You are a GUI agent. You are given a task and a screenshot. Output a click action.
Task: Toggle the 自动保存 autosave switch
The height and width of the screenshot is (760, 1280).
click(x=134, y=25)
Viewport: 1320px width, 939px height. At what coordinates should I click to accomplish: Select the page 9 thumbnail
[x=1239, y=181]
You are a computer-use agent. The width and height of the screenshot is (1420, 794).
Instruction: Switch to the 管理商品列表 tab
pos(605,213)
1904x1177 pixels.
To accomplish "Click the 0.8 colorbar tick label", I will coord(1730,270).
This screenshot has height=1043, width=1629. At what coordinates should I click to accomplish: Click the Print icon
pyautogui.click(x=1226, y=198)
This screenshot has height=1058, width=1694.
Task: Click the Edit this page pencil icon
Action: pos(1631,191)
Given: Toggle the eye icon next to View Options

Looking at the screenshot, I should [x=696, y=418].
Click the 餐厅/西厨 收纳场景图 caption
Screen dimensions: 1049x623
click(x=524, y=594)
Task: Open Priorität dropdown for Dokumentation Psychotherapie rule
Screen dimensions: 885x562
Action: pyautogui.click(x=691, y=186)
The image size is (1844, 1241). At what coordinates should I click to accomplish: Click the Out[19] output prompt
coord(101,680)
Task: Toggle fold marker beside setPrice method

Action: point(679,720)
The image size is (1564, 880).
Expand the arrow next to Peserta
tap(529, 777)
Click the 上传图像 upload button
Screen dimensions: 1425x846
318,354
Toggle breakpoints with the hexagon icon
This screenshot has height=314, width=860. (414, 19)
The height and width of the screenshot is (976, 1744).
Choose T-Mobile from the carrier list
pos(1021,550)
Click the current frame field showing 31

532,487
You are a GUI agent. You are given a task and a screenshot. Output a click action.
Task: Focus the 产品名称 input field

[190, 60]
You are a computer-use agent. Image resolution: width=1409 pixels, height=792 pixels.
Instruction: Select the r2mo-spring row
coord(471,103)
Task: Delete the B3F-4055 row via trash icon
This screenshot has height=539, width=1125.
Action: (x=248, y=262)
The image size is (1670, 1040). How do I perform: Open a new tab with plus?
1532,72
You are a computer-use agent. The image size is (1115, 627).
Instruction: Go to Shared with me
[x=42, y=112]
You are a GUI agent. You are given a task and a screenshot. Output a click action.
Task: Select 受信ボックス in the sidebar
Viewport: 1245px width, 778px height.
============
__Task__.
Write the records out again, character for character.

__Your response__.
You are a GUI agent. You are given a task and a screenshot. Output a click action.
Task: Toggle the 自动保存 autosave switch
The height and width of the screenshot is (760, 1280).
click(x=134, y=25)
Viewport: 1320px width, 939px height. At what coordinates should I click to accomplish: Select the page 9 thumbnail
[x=1239, y=181]
You are a computer-use agent. The width and height of the screenshot is (1420, 794).
Instruction: Switch to the 管理商品列表 tab
pos(605,213)
1904x1177 pixels.
To accomplish "Click the 0.8 colorbar tick label", I will coord(1730,270).
This screenshot has height=1043, width=1629. At what coordinates should I click to accomplish: Click the Print icon
pyautogui.click(x=1226, y=198)
This screenshot has height=1058, width=1694.
Task: Click the Edit this page pencil icon
Action: pos(1631,191)
Given: Toggle the eye icon next to View Options

Looking at the screenshot, I should [x=696, y=418].
Click the 餐厅/西厨 收纳场景图 caption
Screen dimensions: 1049x623
click(x=524, y=594)
Task: Open Priorität dropdown for Dokumentation Psychotherapie rule
Screen dimensions: 885x562
Action: pyautogui.click(x=691, y=186)
The image size is (1844, 1241). At what coordinates should I click to accomplish: Click the Out[19] output prompt
coord(101,680)
Task: Toggle fold marker beside setPrice method

Action: point(679,720)
The image size is (1564, 880).
Expand the arrow next to Peserta
tap(529, 777)
Click the 上传图像 upload button
Screen dimensions: 1425x846
318,354
Toggle breakpoints with the hexagon icon
This screenshot has height=314, width=860. (414, 19)
The height and width of the screenshot is (976, 1744).
Choose T-Mobile from the carrier list
pos(1021,550)
Click the current frame field showing 31

532,487
You are a GUI agent. You are given a task and a screenshot. Output a click action.
Task: Focus the 产品名称 input field

[190, 60]
You are a computer-use agent. Image resolution: width=1409 pixels, height=792 pixels.
Instruction: Select the r2mo-spring row
coord(471,103)
Task: Delete the B3F-4055 row via trash icon
This screenshot has height=539, width=1125.
Action: (x=248, y=262)
The image size is (1670, 1040). How do I perform: Open a new tab with plus?
1532,72
You are a computer-use agent. The image size is (1115, 627).
Instruction: Go to Shared with me
[x=42, y=112]
You are a GUI agent. You are given a task and a screenshot. Output a click action.
Task: Select 受信ボックス in the sidebar
Viewport: 1245px width, 778px height.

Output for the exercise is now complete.